Sepertinya pemandangan di luar jendela lebih menarik dibanding seluruh isi kamarnya, kantung matanya menghitam dan bibir pucat. Sudah lebih dari 5 jam setelah dia terbangun dari tidurnya dan hanya menatap kosong keluar jendela. Ketukan di pintu pun tak dihiraukannya, hingga seorang wanita paruh baya masuk ke kamar.
"Hokuto-kun,"
Hokuto terkejut menerima sentuhan di rambutnya langsung menepis tangan yang menyentuhnya dan menjauhkan diri. Wanita paruh baya itu terkejut mendapati perilaku anaknya yang tidak biasa, diikuti ekspresi sedih setelahnya. Wajah tampan anaknya kini seperti zombie.

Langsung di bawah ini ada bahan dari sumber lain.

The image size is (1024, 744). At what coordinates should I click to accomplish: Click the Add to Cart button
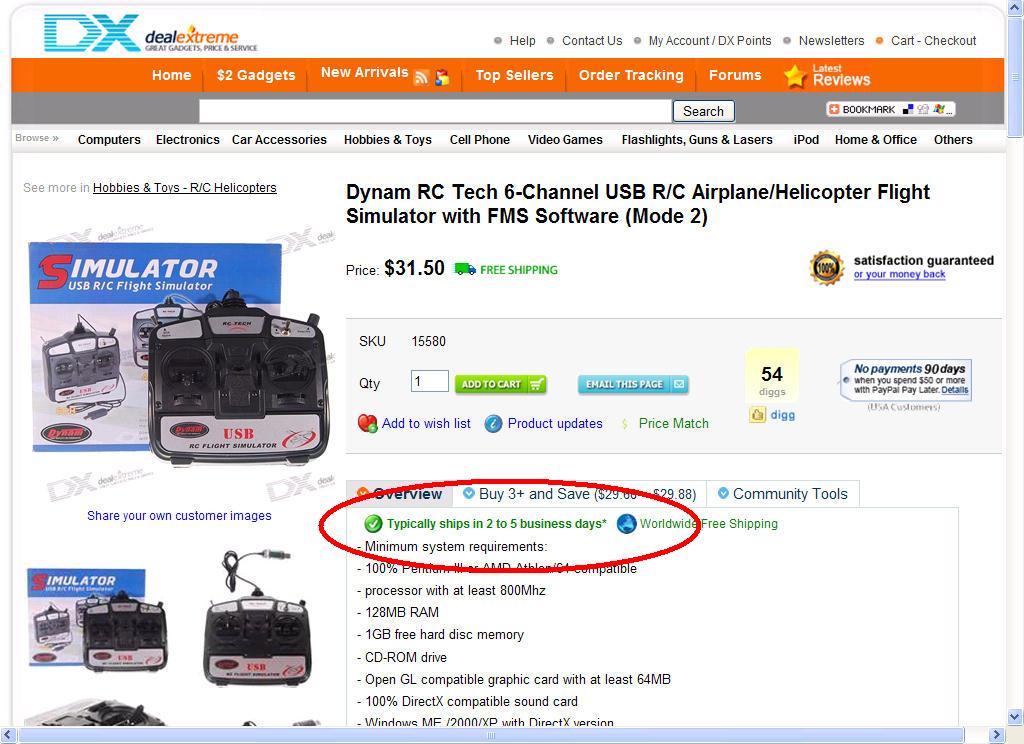tap(500, 384)
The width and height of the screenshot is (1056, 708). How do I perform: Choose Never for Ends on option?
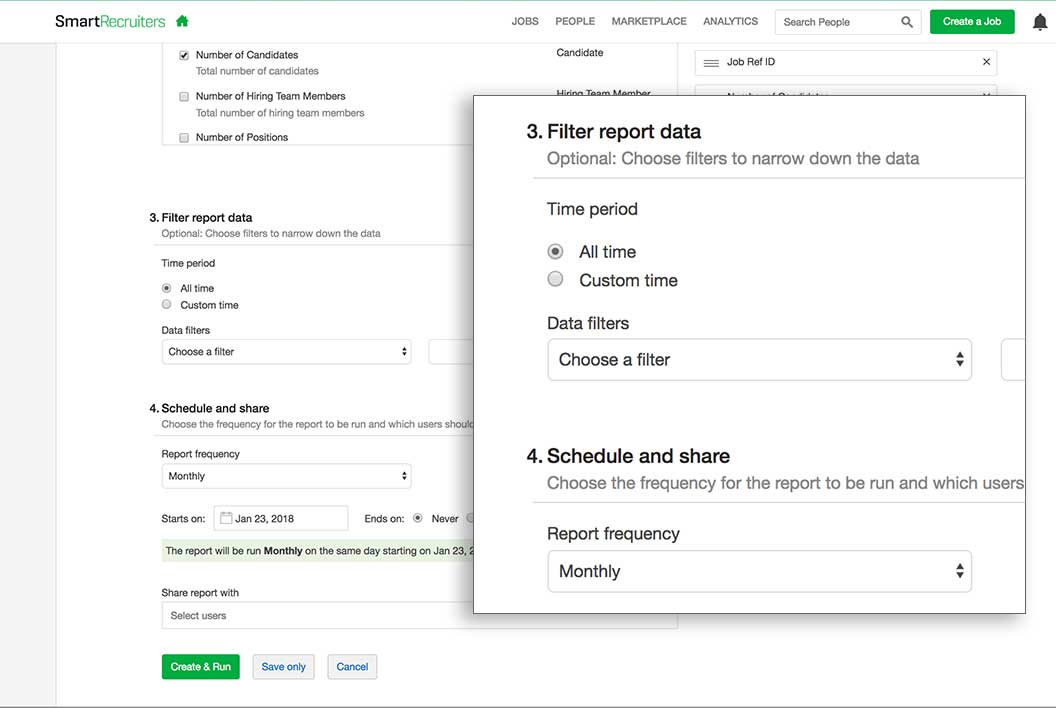pos(418,518)
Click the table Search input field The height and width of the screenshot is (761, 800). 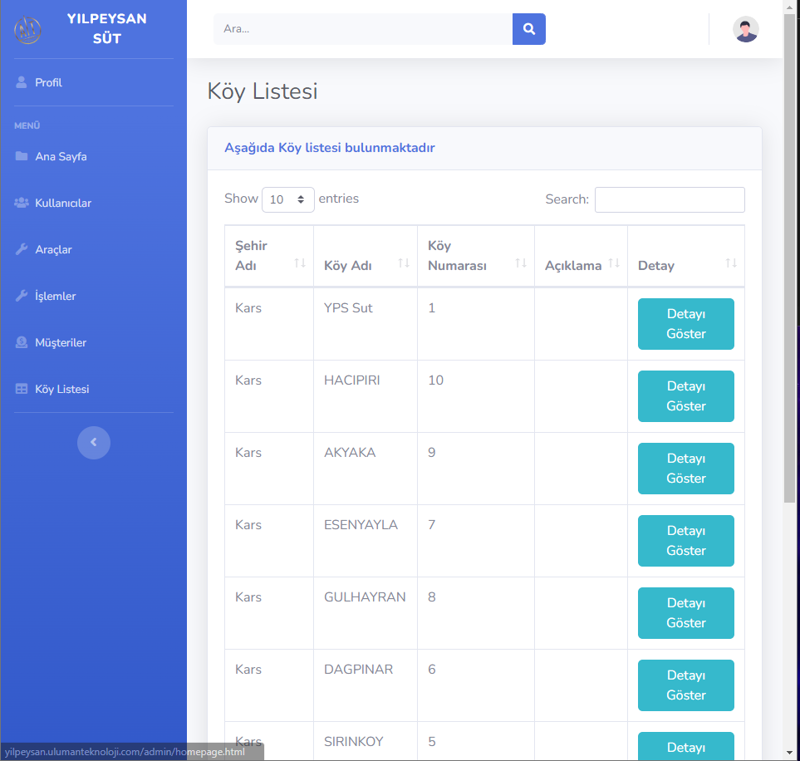coord(669,200)
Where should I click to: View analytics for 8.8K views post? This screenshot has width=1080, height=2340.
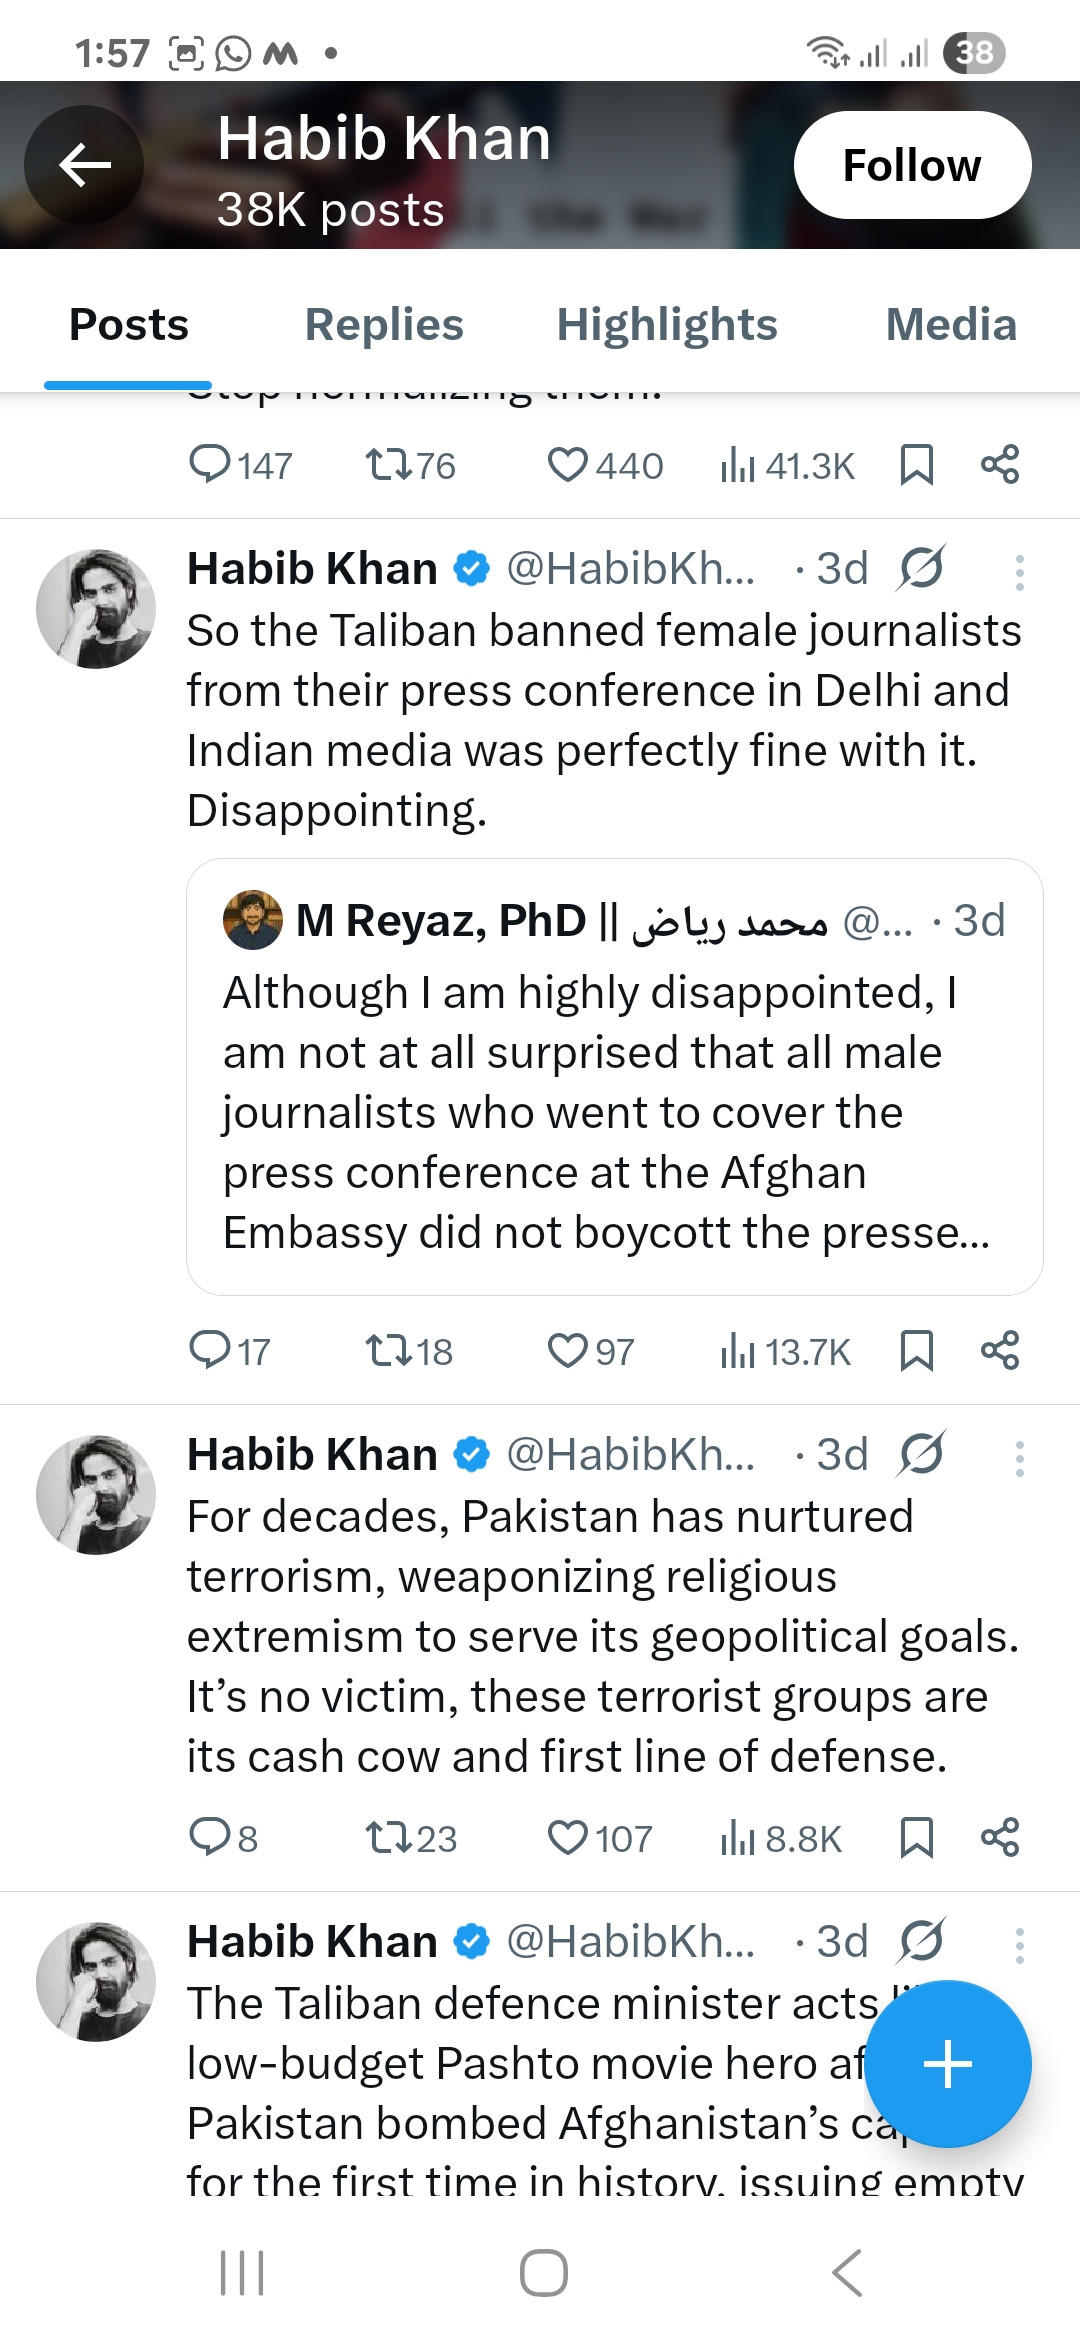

Pucat, kantung mata yang menghitam dan lebam di beberapa sisi wajahnya.
"Maaf, Ibu." Ucap Hokuto saat menyadari bahwa yang menyentuhnya adalah sang ibunda. Ditunjukkannya sebuah senyum lemah, "Aku hanya... merasa tidak sehat,"
"Sudah empat hari kau mengurung diri di kamar, apa kita perlu ke rumah sakit untuk mengecek kesehatanmu?" Tawar sang ibu dengan wajah sendu, sudah empat hari anaknya hanya diam di atas ranjang sambil menatap keluar jendela. Empat hari yang lalu, tepat sehari setelah Ryota terbang ke Inggris Hokuto pulang dengan penampilan acak-acakan dan mata basah. Mengunci diri di kamar dan tidak keluar sama sekali. Ibu mana yang tidak khawatir dengan keadaan anaknya yang seperti itu?
Hokuto menggeleng, "Tidak perlu Ibu, aku hanya butuh istirahat saja."
Sang ibunda mengangguk, "Istirahatlah, Hokuto-kun. Ibu akan mengambilkan makan malam untukmu," tangan itu kembali menyentuh rambut Hokuto dan mengelusnya, kali ini tidak ditepis oleh sang anak. "Jika kau ingin bercerita pada Ibu, ceritalah Nak. Jangan kau simpan sendiri,"
"Aku baik-baik saja, Ibu tidak perlu khawatir."
"Ibu memang tidak mengerti masalahmu, tapi Ibu yakin kau anak yang kuat." Ucap ibunda sebelum keluar dari kamar Hokuto.
Hokuto menekuk kedua kaki dan memeluknya, membenamkan kepalanya diantara kedua lutut. Bayangan Haru kembali muncul di benaknya, pemuda itu kembali menangisi dirinya yang lemah. Tidak Ibu, aku bukan anak yang kuat. Aku tidak sekuat yang Ibu sangka.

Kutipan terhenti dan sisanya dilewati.